The white matter, which forms the “wiring” of the brain, has been less researched. Comprised primarily of nerve fibers encased in fat and known as axons, white matter connects neurons and is essential for brain health. But it can be fragile, thin and start to show small lesions as we get older.

These dilapidations may be precursors to cognitive decline. A worrying fact is the white matter has also been seen as being relatively static, endowed with little plasticity or ability to adapt to changes in our lives.

But Agnieszka Burzynska, a professor of neuroscience and human development at Colorado State University in Fort Collins, thought science might be underestimating white matter.

“She has been seen as an ugly, despised half-sister” of the gray matter, she said, being ignored and misjudged. Burzynska thought it likely that the white mass had as much plasticity as the gray one and was capable of reshaping itself, especially if people started to move.

So for the new study, which was published online in June in NeuroImage, she, her graduate student Andrea Mendez Colmenares and other colleagues set out to reform some people’s white matter.

They began by gathering nearly 250 elderly men and women who were sedentary but otherwise healthy. They tested the aerobic fitness and cognitive abilities of these volunteers in the laboratory and also measured the health and function of their white matter using a sophisticated form of MRI.

They then divided the volunteers into groups, one of which began a supervised program of stretching and balance training three times a week to serve as an active control.
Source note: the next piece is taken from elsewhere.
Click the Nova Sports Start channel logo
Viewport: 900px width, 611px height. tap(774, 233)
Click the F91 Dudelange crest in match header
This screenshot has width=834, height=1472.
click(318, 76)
Another group began taking brisk walks together three times a week, for about 40 minutes each time. And the final group started dancing, meeting three times a week to learn and practice line dancing and group choreography.

All groups trained for six months and then returned to the lab to repeat the tests done at the beginning of the study.

Scientists found that the bodies and brains of many of the participants had changed. The walkers and dancers had increased their aerobic fitness, as predicted. More importantly, his white mass looked renewed. In the new MRIs, nerve fibers in certain parts of their brains appeared larger and any lesions had shrunk.

These desirable changes were more prevalent among hikers, who were also doing better on memory tests. The same did not happen with the dancers, in general.

Meanwhile, the white matter health of the non-aerobic control group members had declined after six months, with greater thinning, more axonal wear and tear and lower cognitive scores.

These findings hold great promise for those who exercise, said Dr. Burzynska. They tell us that white matter remains plastic and active no matter how old we are, and that a few brisk walks a week can be enough to polish the tissue and slow or stave off memory decline.

Of course, the brain changes were subtle and somewhat inconsistent. Burzynska and her colleagues had predicted, for example, that dancing would generate more white matter changes and cognitive improvements than walking, since dancing involves more learning and training. But walking proved more potent, suggesting that aerobic exercise itself is most important to white matter health.

“The dancers spent time in each session watching the instructors, not moving too much,” Burzynska said. “That must have affected your results.”

Participants in the study were over 60, were inactive, and had only exercised for six months. It remains unclear whether the brains of younger, fitter people would also benefit, or whether longer-term aerobic exercise could result in greater improvements in memory and thinking. But for now, says Burzynska, the results already constitute “a compelling argument for people to get up and move.” For the sake of your white mass.